WORK TO COMPLETE: Leave out every picture, and return exactly the lines from the line containing "Click the browser home icon" through the end of the records below, both inclusive.

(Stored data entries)
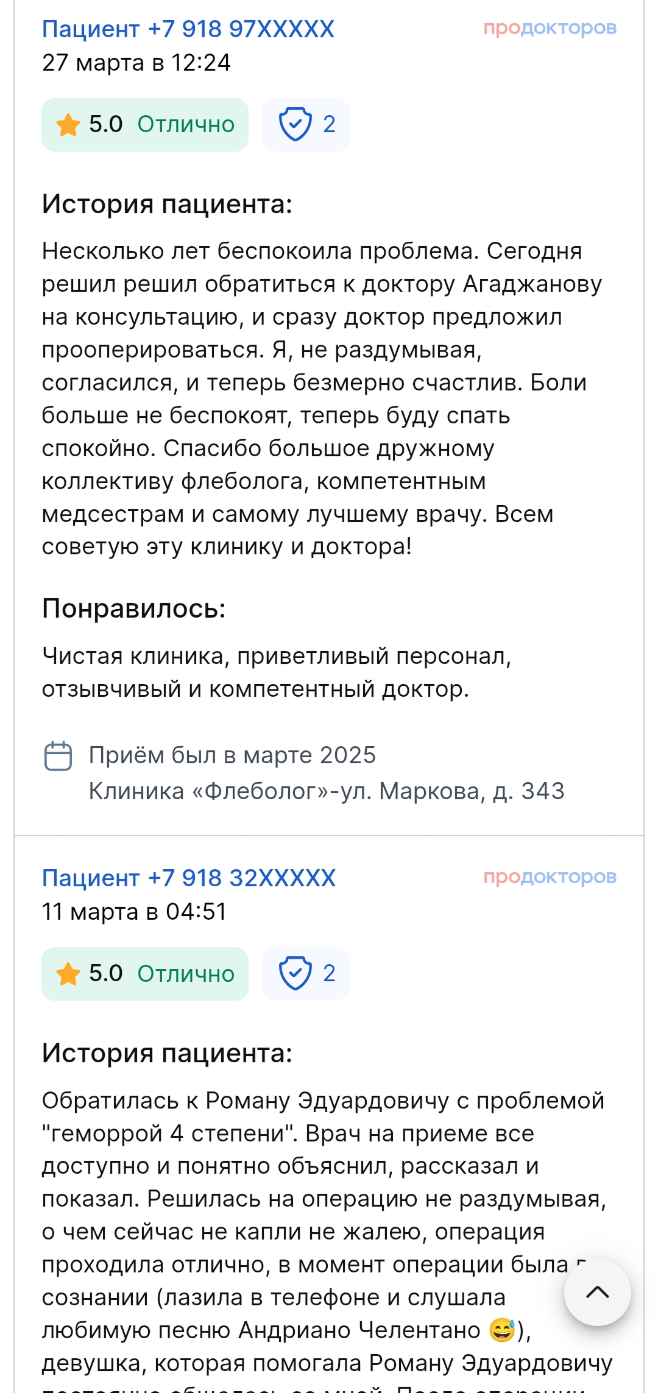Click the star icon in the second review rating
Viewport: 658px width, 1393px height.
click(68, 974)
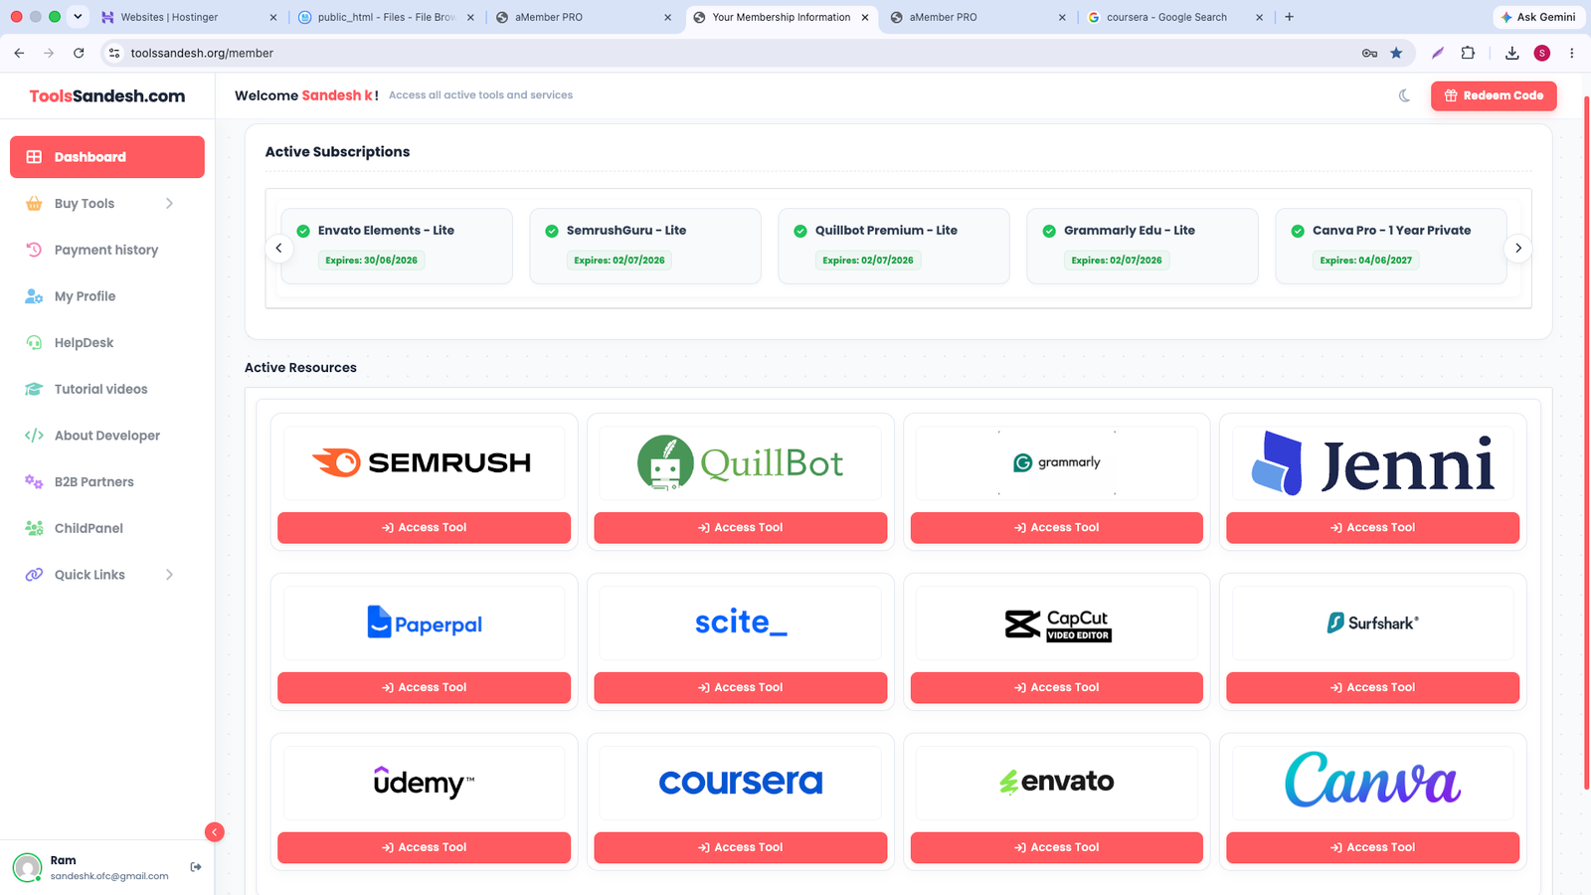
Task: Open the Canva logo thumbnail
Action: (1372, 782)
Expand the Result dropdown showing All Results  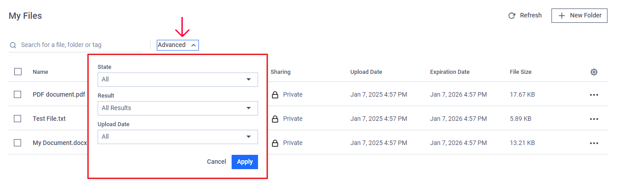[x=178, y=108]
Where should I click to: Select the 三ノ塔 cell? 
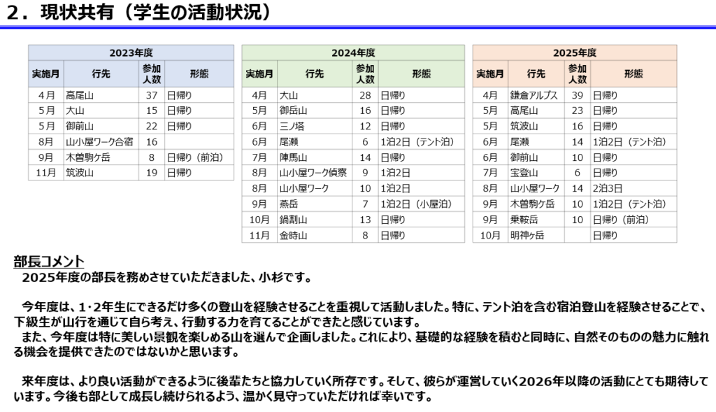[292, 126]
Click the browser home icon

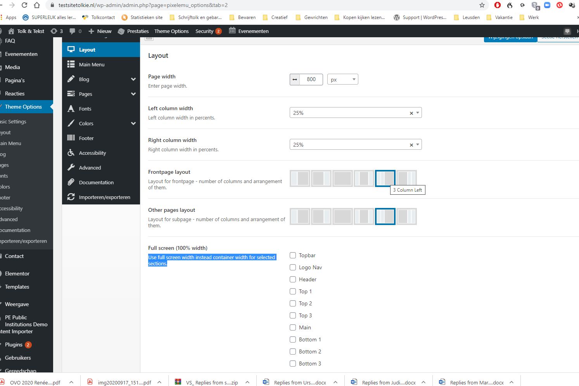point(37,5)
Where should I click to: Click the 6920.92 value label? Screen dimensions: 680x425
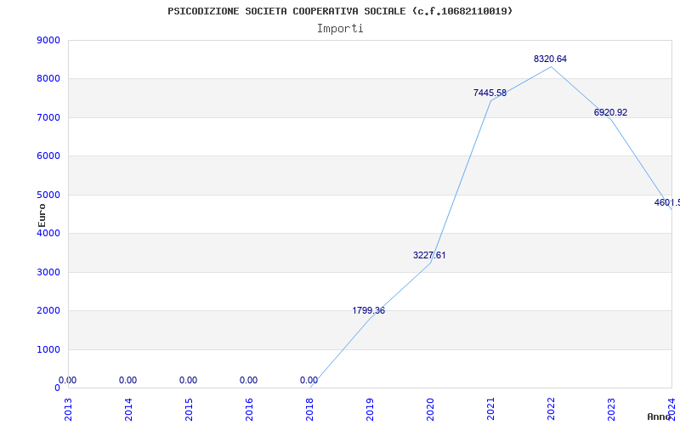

ANSWER:
Click the browser home icon

point(37,5)
Where should I click to: Click the 6920.92 value label? Screen dimensions: 680x425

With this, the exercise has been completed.